Pan Lu, Bowen Chen, Sheng Liu, R. Thapa, Joseph Boen, James Zou
Stanford University
arXiv.org (2025)
Agent MM Reasoning Benchmark

📝 Paper Summary

Multi-call tool use with flexible plan Agentic AI Frameworks
OctoTools is a training-free framework that enables LLMs to solve complex reasoning tasks by separating high-level planning from low-level execution and using standardized tool cards for easy extensibility.
Core Problem
Existing methods for augmenting LLMs with tools are often restricted to specialized domains, limited tool types, or require extensive training data/fine-tuning to learn tool usage.
Why it matters:
  • Current prompting methods fail to orchestrate complex reasoning steps involving visual understanding, domain knowledge, and calculation into a coherent chain.

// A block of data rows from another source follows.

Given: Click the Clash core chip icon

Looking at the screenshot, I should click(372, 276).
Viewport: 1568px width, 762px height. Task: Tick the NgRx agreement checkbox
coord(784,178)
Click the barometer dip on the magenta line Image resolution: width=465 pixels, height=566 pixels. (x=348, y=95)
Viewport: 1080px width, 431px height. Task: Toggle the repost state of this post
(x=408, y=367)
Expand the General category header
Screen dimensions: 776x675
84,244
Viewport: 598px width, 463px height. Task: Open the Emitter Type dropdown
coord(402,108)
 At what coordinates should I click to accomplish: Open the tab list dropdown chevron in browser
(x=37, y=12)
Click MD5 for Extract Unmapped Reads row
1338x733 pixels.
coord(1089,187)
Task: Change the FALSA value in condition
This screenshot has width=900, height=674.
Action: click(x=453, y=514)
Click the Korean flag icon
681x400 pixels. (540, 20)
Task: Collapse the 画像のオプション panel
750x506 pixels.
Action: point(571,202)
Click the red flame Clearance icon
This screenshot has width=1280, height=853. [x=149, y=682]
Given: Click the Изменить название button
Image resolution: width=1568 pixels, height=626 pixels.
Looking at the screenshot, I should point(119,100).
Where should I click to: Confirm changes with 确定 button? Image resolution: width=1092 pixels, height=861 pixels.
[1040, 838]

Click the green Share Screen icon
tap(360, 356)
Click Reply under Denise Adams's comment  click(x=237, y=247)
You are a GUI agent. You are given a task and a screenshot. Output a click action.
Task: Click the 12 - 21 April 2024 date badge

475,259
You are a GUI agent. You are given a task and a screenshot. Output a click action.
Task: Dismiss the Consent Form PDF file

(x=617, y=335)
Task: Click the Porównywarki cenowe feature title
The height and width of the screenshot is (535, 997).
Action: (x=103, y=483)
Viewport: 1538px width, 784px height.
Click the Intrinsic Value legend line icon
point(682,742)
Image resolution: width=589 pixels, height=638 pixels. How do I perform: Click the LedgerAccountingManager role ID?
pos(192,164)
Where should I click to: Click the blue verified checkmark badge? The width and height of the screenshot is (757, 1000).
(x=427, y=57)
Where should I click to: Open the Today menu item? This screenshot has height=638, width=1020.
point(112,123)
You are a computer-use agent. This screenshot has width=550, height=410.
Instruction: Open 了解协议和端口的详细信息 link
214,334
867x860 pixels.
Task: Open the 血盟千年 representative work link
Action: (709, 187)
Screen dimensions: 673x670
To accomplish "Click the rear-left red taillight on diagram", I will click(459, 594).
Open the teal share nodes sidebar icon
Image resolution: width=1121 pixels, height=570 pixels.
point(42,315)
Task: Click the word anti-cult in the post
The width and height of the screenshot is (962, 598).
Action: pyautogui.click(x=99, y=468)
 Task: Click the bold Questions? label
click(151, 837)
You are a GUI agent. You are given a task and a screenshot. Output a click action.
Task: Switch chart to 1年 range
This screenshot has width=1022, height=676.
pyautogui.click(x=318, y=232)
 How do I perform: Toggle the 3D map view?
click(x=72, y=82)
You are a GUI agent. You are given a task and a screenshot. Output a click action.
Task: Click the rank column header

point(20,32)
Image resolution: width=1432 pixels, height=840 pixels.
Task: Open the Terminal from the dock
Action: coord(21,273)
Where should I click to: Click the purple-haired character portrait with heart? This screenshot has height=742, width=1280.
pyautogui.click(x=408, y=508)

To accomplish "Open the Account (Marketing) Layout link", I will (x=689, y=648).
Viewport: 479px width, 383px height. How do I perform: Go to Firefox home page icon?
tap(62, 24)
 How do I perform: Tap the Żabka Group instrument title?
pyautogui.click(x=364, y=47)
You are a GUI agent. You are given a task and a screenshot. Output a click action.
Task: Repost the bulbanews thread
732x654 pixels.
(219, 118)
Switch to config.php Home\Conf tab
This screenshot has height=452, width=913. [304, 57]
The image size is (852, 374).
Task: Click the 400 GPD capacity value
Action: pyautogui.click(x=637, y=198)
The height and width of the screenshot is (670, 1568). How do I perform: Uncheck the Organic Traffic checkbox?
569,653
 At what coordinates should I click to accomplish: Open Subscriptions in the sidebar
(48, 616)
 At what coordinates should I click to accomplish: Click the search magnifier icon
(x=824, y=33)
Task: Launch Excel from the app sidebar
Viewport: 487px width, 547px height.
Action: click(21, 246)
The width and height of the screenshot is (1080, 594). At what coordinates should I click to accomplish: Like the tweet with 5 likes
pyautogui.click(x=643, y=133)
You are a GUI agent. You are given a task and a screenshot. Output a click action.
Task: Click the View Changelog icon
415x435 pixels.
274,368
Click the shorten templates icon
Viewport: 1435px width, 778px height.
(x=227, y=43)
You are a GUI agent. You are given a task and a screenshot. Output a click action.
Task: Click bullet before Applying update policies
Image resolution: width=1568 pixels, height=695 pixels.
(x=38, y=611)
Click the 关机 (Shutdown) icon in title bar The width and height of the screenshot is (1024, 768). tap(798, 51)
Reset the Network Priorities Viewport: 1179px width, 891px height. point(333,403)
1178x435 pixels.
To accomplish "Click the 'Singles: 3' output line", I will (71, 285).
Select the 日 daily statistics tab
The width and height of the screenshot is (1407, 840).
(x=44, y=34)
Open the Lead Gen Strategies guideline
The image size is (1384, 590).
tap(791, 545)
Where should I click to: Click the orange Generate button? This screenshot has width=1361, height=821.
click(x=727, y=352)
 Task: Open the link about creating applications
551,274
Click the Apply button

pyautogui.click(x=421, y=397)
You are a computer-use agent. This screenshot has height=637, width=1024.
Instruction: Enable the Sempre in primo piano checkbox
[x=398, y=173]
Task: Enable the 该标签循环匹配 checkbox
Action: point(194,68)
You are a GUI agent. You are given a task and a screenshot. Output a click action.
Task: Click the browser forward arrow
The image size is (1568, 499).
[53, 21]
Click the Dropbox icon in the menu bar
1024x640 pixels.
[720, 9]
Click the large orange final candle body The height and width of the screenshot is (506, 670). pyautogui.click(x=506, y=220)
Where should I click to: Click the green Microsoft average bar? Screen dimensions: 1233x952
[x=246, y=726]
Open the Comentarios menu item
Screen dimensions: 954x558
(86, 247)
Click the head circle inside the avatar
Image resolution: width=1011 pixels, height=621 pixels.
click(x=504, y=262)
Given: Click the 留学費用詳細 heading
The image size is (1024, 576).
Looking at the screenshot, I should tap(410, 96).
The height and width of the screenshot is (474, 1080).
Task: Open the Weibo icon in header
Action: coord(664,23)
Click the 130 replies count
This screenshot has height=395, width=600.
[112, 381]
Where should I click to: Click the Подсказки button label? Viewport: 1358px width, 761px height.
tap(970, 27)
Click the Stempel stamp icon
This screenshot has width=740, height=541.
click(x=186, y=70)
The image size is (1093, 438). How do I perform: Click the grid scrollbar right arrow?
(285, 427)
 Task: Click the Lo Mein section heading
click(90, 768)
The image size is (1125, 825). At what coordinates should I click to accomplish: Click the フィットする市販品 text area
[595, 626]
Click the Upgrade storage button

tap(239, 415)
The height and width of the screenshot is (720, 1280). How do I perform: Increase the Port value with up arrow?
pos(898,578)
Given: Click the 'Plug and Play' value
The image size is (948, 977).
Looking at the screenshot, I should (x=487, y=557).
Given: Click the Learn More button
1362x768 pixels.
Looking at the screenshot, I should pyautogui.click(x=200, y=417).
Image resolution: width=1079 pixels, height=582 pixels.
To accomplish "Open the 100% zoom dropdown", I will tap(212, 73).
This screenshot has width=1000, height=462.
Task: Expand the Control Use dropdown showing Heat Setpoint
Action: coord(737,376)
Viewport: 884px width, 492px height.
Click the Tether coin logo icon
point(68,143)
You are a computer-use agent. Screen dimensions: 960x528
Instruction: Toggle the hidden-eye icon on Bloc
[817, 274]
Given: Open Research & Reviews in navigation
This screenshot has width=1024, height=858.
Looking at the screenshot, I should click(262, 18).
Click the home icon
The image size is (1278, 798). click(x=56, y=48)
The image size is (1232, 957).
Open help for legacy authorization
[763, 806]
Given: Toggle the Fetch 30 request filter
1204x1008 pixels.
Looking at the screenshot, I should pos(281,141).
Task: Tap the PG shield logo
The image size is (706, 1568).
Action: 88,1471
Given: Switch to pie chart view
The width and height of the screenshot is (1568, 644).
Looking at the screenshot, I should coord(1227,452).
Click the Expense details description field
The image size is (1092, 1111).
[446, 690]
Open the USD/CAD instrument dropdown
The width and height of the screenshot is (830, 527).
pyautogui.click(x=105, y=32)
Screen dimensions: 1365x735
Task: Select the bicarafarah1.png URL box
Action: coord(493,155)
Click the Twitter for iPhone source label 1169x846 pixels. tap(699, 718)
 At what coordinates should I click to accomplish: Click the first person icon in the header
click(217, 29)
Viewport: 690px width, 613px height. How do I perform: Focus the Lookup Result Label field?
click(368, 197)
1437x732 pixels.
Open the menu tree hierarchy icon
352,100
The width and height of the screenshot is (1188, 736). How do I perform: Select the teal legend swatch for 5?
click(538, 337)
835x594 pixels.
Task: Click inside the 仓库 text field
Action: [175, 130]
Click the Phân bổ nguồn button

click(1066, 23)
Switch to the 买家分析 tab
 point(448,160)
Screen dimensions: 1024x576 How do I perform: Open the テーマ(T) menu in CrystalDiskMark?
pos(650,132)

  • Many frameworks require substantial training data, limiting adaptability to new domains, or are hard-coded for specific tools, restricting generality.
  • Providing too many tools without optimization can introduce noise and slow down performance in agentic systems.
Concrete Example: Solving a visual riddle might require fine-grained image understanding combined with text-based reasoning, while a math question needs precise computation. A standard LLM prompting approach often fails to coordinate these distinct processes, leading to hallucinated or logically disjointed answers.
Key Novelty
OctoTools: Planner-Executor with Tool Cards
  • Standardized 'Tool Cards' encapsulate heterogeneous tools (Python scripts, APIs) with metadata and usage constraints, allowing easy plug-and-play integration without re-engineering the agent.
  • Separates the 'Planner' (strategizes sub-goals and selects tools) from the 'Executor' (generates and runs executable code), reducing errors compared to models trying to do both simultaneously.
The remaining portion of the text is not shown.